Exercises to complete:
1. Write out part of the SVD chapter word for word. Begin at the words "The dashed circle" and stop after "and singular vectors.".
2. Translate this sentence from the SVD chapter into Spanish: "The length of the longest axis tells you the maximum stretching."

Reading text:
========================================================================
Chapter 19

SVD (Singular Value Decomposition)

Every matrix -- every transformation -- can be broken into three simple steps: rotate, scale along the axes, rotate again. That's the SVD, and it's the most powerful decomposition in linear algebra.

We've built up a rich vocabulary for understanding transformations. We know how matrices stretch, rotate, shear, and collapse space. We've seen how eigenvalues reveal the scaling along special directions, how orthogonal matrices preserve shape, and how rank tells us what survives. But eigenvectors have a limitation: not every matrix has enough of them, and when the matrix isn't square, eigenvalues don't even apply.

The Singular Value Decomposition (SVD) has no such limitation. It works for every matrix -- square or rectangular, full rank or rank-deficient, symmetric or not. And it answers the most fundamental geometric question you can ask about a transformation: what does it do to the unit circle?

The unit circle becomes an ellipse

Take any 2x2 matrix and apply it to every point on the unit circle. The result is always an ellipse (which could be degenerate -- collapsed to a line segment or a point, but let's start with the full case).

Consider the matrix:

A = \begin{bmatrix} 3 & 1 \\ 1 & 2 \end{bmatrix}

Every point $(x, y)$ on the unit circle ( $x^2 + y^2 = 1$ ) gets mapped to a new point $A\begin{bmatrix}x\\y\end{bmatrix}$ . The collection of all those output points forms an ellipse. The SVD tells you everything about that ellipse: how long its axes are, and which directions they point.

The dashed circle is the unit circle -- all vectors of length 1. The blue ellipse is where those vectors land after applying $A$ . Dashed lines connect a few sample points to their images. The ellipse is tilted and stretched: some directions got amplified more than others. The SVD explains exactly which directions and by exactly how much.

The shape of this ellipse encodes everything about the transformation. The length of the longest axis tells you the maximum stretching. The length of the shortest axis tells you the minimum. The directions of the axes tell you where the stretching happens. These are precisely the singular values and singular vectors.

The three-step decomposition

The SVD says that any matrix $A$ can be factored as:

A = U \Sigma V^T

where $V^T$ is a rotation (or reflection), $\Sigma$ is a diagonal scaling, and $U$ is another rotation (or reflection). Each step is simple on its own. Together, they produce the full transformation.

For our matrix $A = \begin{bmatrix} 3 & 1 \\ 1 & 2 \end{bmatrix}$ , the decomposition works out to singular values $\sigma_1 \approx 3.618$ and $\sigma_2 \approx 1.382$ . Watch what happens to the unit circle at each stage:

Three steps, each simple. Step 1 ( $V^T$ ): rotate the input space -- the circle stays a circle, but coordinates are aligned to special directions. Step 2 ( $\Sigma$ ): scale along the axes -- the circle stretches into an axis-aligned ellipse, with lengths $\sigma_1$ and $\sigma_2$ . Step 3 ( $U$ ): rotate the ellipse into its final orientation. The result is the same ellipse as applying $A$ directly.
========================================================================
Available data:
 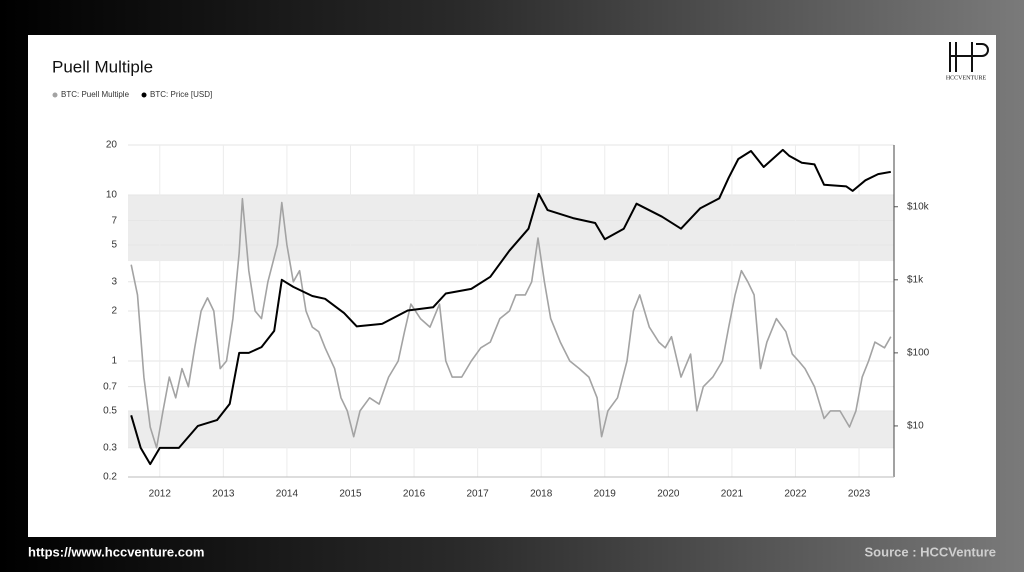 I want to click on x-tick-label: 2016, so click(x=414, y=494).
========================================================================
Expected responses:
1.
The dashed circle is the unit circle -- all vectors of length 1. The blue ellipse is where those vectors land after applying $A$ . Dashed lines connect a few sample points to their images. The ellipse is tilted and stretched: some directions got amplified more than others. The SVD explains exactly which directions and by exactly how much.

The shape of this ellipse encodes everything about the transformation. The length of the longest axis tells you the maximum stretching. The length of the shortest axis tells you the minimum. The directions of the axes tell you where the stretching happens. These are precisely the singular values and singular vectors.

2. La longitud del eje más largo te indica el estiramiento máximo.